§ **Problema curto**
Reproduza sem nenhuma alteração as linhas dos registros que vão da linha com "Switch to the Trợ thủ tab" até a linha com "Action: (x=1292, y=78)", incluindo as duas.

§ **Dados fornecidos**
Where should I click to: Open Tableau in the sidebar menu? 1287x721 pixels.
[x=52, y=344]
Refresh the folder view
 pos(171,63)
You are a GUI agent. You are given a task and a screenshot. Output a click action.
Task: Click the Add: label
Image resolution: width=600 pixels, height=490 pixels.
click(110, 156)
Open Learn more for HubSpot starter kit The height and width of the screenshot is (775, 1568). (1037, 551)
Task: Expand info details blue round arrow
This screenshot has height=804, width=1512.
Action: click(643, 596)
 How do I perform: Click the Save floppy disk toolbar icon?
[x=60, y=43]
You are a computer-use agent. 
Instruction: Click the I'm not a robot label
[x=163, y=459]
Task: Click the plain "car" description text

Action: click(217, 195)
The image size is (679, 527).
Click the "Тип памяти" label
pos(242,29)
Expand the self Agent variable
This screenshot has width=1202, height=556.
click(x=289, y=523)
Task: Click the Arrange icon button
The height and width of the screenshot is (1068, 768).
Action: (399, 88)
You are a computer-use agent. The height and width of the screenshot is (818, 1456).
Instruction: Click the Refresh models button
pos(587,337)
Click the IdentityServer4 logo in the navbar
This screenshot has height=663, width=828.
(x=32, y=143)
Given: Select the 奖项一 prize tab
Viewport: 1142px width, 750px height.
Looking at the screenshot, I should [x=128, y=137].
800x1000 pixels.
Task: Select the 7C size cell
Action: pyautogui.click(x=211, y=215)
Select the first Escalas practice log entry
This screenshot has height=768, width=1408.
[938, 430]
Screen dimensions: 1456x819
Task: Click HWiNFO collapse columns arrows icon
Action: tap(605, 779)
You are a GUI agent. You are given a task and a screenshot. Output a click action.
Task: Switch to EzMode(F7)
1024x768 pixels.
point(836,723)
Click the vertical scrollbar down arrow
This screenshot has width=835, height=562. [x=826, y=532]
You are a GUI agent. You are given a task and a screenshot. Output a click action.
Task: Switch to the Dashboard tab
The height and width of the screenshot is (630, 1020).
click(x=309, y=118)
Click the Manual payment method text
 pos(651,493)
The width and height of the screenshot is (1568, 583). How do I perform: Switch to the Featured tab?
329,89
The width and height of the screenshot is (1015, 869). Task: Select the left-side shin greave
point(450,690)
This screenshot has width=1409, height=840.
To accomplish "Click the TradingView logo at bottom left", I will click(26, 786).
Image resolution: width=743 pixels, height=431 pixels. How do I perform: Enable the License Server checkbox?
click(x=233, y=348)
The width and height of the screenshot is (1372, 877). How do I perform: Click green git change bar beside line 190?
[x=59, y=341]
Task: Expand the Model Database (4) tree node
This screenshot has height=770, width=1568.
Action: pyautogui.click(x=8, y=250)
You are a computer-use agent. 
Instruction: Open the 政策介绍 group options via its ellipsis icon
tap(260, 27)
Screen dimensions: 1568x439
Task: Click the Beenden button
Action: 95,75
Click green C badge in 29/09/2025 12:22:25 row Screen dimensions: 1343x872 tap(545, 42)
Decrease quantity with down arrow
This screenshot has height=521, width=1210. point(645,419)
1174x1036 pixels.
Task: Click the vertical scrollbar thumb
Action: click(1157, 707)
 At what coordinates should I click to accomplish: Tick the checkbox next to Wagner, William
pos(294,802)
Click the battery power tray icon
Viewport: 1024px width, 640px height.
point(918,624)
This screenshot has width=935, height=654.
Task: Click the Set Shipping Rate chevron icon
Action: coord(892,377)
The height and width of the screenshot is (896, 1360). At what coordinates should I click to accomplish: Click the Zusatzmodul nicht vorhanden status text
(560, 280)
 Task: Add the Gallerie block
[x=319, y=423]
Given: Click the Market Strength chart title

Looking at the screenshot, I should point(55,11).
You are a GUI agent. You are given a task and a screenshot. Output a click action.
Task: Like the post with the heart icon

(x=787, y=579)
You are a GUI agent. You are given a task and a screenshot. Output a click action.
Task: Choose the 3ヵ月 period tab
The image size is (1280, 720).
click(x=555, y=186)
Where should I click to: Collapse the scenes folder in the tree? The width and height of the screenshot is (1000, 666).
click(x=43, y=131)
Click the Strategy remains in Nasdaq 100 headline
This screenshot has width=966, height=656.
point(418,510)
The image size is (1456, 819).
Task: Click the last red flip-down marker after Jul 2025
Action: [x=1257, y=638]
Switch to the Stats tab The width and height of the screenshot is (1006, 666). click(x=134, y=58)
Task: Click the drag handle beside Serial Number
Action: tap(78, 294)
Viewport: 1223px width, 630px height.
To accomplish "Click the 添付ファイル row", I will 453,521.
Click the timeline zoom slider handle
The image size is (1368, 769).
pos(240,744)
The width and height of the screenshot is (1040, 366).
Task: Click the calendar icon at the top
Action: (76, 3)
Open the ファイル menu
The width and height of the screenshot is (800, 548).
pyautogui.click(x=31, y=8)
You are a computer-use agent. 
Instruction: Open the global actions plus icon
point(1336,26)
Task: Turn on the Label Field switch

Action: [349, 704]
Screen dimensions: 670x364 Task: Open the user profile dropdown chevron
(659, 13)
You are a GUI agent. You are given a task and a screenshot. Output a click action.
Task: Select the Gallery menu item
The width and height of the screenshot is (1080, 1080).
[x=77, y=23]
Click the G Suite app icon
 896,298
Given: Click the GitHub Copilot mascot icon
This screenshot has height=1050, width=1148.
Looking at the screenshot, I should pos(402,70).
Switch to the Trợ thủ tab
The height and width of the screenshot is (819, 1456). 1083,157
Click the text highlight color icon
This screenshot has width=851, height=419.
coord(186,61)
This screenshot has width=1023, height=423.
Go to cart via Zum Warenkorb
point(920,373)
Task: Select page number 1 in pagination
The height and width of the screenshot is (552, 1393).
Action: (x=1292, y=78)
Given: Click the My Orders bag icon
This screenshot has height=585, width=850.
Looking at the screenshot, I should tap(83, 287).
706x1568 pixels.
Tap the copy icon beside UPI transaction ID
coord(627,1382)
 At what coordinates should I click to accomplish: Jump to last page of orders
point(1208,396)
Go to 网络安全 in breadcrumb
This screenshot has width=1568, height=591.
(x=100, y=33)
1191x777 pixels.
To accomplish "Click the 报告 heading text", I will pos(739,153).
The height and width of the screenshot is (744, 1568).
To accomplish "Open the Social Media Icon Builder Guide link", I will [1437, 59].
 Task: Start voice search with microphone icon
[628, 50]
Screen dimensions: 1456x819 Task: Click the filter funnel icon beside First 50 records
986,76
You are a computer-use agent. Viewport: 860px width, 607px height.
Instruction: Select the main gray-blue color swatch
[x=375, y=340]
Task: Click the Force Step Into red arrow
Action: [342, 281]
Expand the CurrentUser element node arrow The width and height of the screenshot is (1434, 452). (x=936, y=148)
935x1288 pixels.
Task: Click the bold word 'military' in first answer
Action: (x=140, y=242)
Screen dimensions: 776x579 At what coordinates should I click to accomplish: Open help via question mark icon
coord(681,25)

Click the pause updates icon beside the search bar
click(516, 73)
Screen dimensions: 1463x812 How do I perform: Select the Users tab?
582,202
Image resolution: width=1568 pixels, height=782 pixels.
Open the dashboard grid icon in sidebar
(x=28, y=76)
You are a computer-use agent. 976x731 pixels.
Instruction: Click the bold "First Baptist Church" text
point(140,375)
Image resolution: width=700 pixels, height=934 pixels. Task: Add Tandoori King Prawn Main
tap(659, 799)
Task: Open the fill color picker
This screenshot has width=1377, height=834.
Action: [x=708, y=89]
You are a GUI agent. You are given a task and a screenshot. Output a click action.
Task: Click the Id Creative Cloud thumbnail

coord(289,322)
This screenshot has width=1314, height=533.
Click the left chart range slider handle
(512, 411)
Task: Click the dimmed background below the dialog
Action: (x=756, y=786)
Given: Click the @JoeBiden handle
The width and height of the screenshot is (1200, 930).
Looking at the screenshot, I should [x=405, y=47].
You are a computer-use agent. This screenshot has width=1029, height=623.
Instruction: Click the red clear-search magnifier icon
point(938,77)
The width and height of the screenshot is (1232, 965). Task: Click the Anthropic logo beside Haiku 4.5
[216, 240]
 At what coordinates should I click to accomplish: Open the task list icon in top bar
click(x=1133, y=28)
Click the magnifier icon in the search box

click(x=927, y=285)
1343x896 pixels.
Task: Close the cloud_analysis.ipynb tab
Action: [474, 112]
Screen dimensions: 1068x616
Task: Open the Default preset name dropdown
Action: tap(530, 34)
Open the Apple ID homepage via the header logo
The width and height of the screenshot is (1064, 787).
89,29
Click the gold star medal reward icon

§ **Resposta**
Switch to the Trợ thủ tab
The height and width of the screenshot is (819, 1456). 1083,157
Click the text highlight color icon
This screenshot has width=851, height=419.
coord(186,61)
This screenshot has width=1023, height=423.
Go to cart via Zum Warenkorb
point(920,373)
Task: Select page number 1 in pagination
The height and width of the screenshot is (552, 1393).
Action: (x=1292, y=78)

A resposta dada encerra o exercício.